THE WORST OF TIMES AND THE BEST OF TIMES FOR HOPE: PART TWO



TRIED, TESTED, AND TRUE


Our first reflection might have sounded like a lot of bad news. I ally myself with Peter Berger, who in his book “Invitation to Sociology” (1963) speaks of sociological principles and concepts as some kind of “bad news” to the uninitiated. But then awareness of what’s really going on is liberating. It gives us a perspective in which to discern, to understand things a little more, to see the bigger picture in which are framed deeper issues that are not obvious from the superficial plane. In preaching, as you all know, telling people the good news oftentimes necessitates our giving them first the bad news. It is called contextualizing. In biblical hermeneutics, we were told to look at the sitz im leben, the situation in life, for us to be able to make heads or tails of some obscure passage at hand.

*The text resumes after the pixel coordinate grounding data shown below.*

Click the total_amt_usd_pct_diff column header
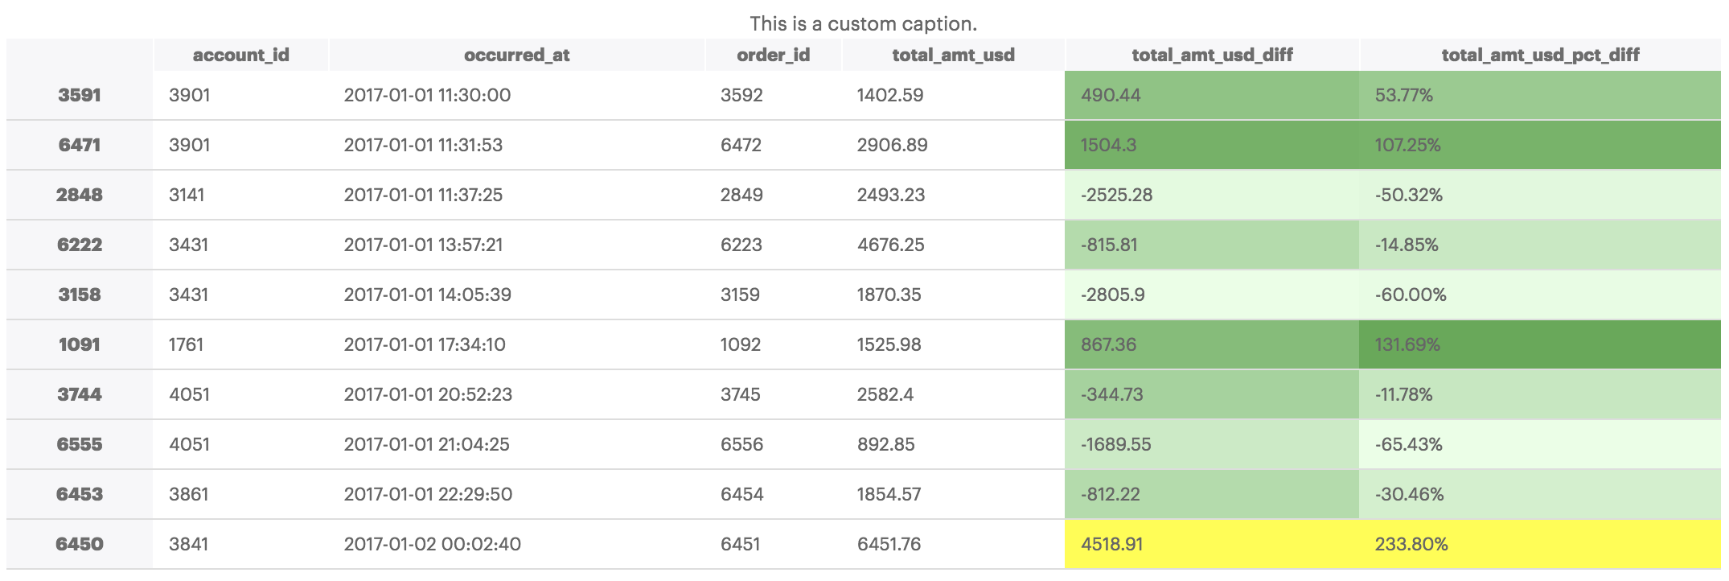1729x581 pixels. tap(1540, 55)
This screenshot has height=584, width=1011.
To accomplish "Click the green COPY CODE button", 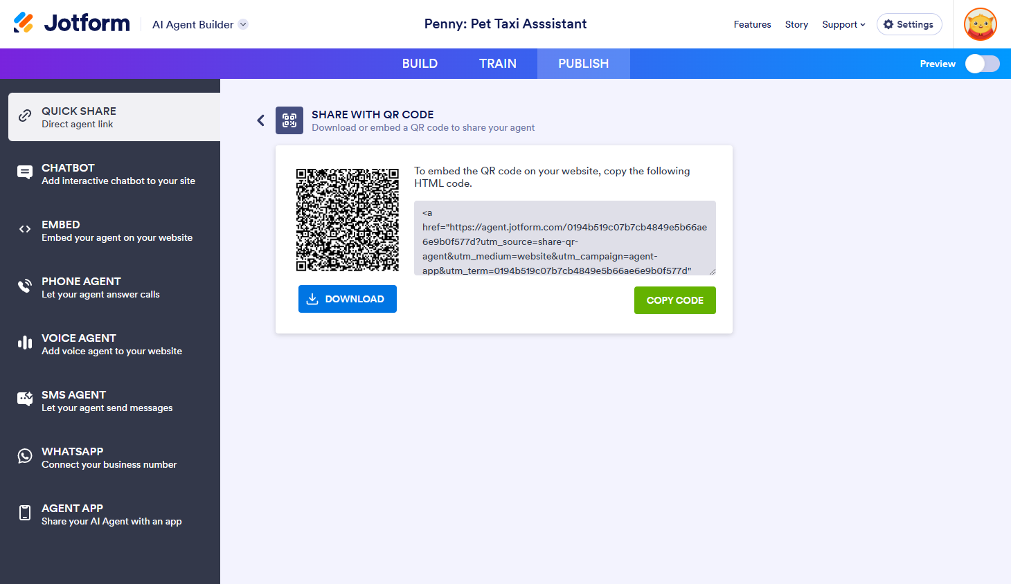I will 674,300.
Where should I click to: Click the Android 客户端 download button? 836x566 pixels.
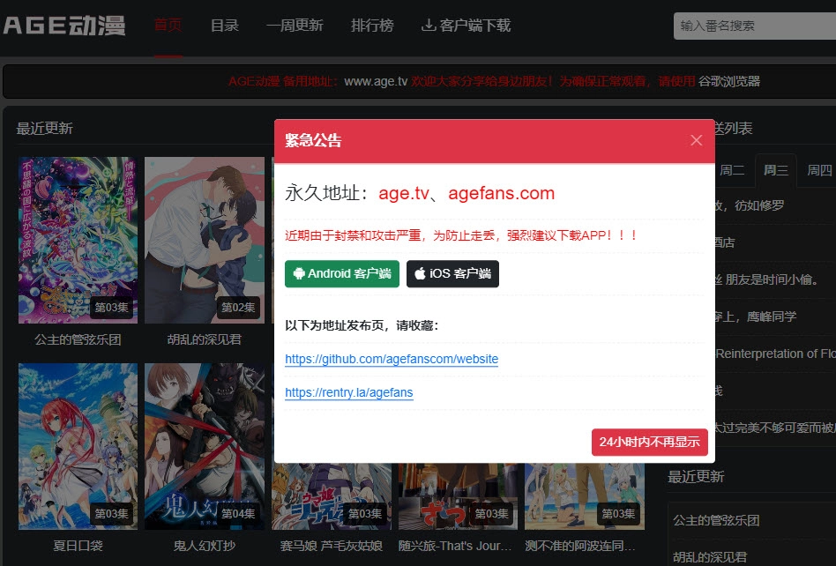point(342,274)
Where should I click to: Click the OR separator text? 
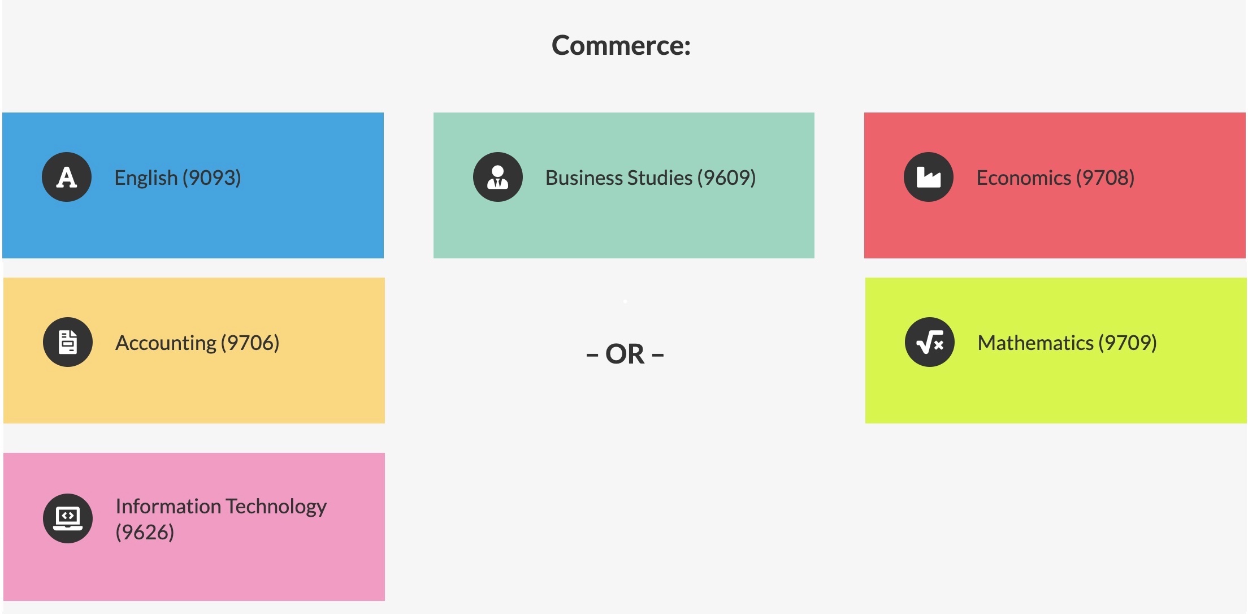tap(625, 354)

It is enlightening to give a close look at where we are. But salvation, the concept that we started out with in the first talk, the grand narrative that is the product we are pushing as priests, preachers, and teachers, does not have to do with where we are. On the contrary, it has to do with where we are called, or more precisely, what we are all created for, invited to, and called to by God.

PCP-II beautifully puts it in the first opening paragraph. The terminus a quo, and the terminus ad quem that we work for is the call for us to turn “crisis” into “kairos.” It is a call to transform a culture of death into a culture of life. It is a call to revival, to a resurrection, a call from wallowing in shallow informative mode towards morphing into a deeper and committed performative mode.

About a year ago, I was having lunch with a former middle executive working for a big mass media broadcast outfit. The conversation turned to job backgrounds and experience and when I asked him where he was formerly connected with, he said: “I was with this media outfit, but I resigned.” I asked him why, and he said: “You probably won’t understand the reason why I did so.” I said, “try me … for all you know I might agree with you.” And he then told me resigned because he could no longer take it. That media outfit was, he said, the single biggest factor that contributed to the progressive dehumanization of the Filipino people. I told him, I could not agree with him more. That was what I had been saying since 1986, when I was principal in a big school right after the peaceful People Power revolution of 1986.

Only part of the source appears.